== Activity ==
Starting at the line with "Azurite (248, 1067)" and going on through the line with "Pièces uniques (631, 1579)", reproduce each line in the records below exactly and nothing more.
[[ Available records, beginning ]]
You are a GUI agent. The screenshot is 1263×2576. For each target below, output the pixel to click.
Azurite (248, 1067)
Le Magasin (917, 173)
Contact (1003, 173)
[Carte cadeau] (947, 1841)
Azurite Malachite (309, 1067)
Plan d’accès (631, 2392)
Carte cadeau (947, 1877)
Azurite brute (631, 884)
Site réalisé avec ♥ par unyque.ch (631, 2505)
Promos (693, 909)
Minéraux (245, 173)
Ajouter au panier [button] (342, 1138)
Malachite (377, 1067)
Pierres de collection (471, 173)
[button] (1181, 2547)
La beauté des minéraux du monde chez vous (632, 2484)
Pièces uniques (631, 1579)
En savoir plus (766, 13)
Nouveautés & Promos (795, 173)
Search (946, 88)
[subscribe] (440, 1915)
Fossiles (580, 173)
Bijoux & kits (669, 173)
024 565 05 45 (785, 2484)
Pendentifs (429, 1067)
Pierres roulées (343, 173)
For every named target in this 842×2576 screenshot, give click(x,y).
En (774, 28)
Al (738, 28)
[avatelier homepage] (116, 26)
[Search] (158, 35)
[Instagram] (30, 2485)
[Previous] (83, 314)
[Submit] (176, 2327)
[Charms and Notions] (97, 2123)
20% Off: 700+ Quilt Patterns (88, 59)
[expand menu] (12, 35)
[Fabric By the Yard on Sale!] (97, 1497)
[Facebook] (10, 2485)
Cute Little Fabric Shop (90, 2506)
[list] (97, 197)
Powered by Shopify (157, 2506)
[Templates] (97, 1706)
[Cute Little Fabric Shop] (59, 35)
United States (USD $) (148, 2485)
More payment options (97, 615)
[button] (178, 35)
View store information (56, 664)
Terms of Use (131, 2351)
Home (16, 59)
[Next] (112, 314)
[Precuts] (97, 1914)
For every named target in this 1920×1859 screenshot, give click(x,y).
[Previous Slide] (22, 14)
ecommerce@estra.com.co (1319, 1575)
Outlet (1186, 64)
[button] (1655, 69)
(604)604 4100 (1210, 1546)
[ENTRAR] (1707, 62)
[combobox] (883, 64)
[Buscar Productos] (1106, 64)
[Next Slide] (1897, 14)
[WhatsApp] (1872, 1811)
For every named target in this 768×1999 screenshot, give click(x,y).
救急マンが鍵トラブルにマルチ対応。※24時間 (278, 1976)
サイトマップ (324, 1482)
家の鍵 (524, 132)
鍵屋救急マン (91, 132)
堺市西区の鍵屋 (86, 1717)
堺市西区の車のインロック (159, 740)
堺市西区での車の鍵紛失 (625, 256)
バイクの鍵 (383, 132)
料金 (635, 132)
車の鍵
[[ Available records, end ]]
== Answer box ==
Azurite (248, 1067)
Le Magasin (917, 173)
Contact (1003, 173)
[Carte cadeau] (947, 1841)
Azurite Malachite (309, 1067)
Plan d’accès (631, 2392)
Carte cadeau (947, 1877)
Azurite brute (631, 884)
Site réalisé avec ♥ par unyque.ch (631, 2505)
Promos (693, 909)
Minéraux (245, 173)
Ajouter au panier [button] (342, 1138)
Malachite (377, 1067)
Pierres de collection (471, 173)
[button] (1181, 2547)
La beauté des minéraux du monde chez vous (632, 2484)
Pièces uniques (631, 1579)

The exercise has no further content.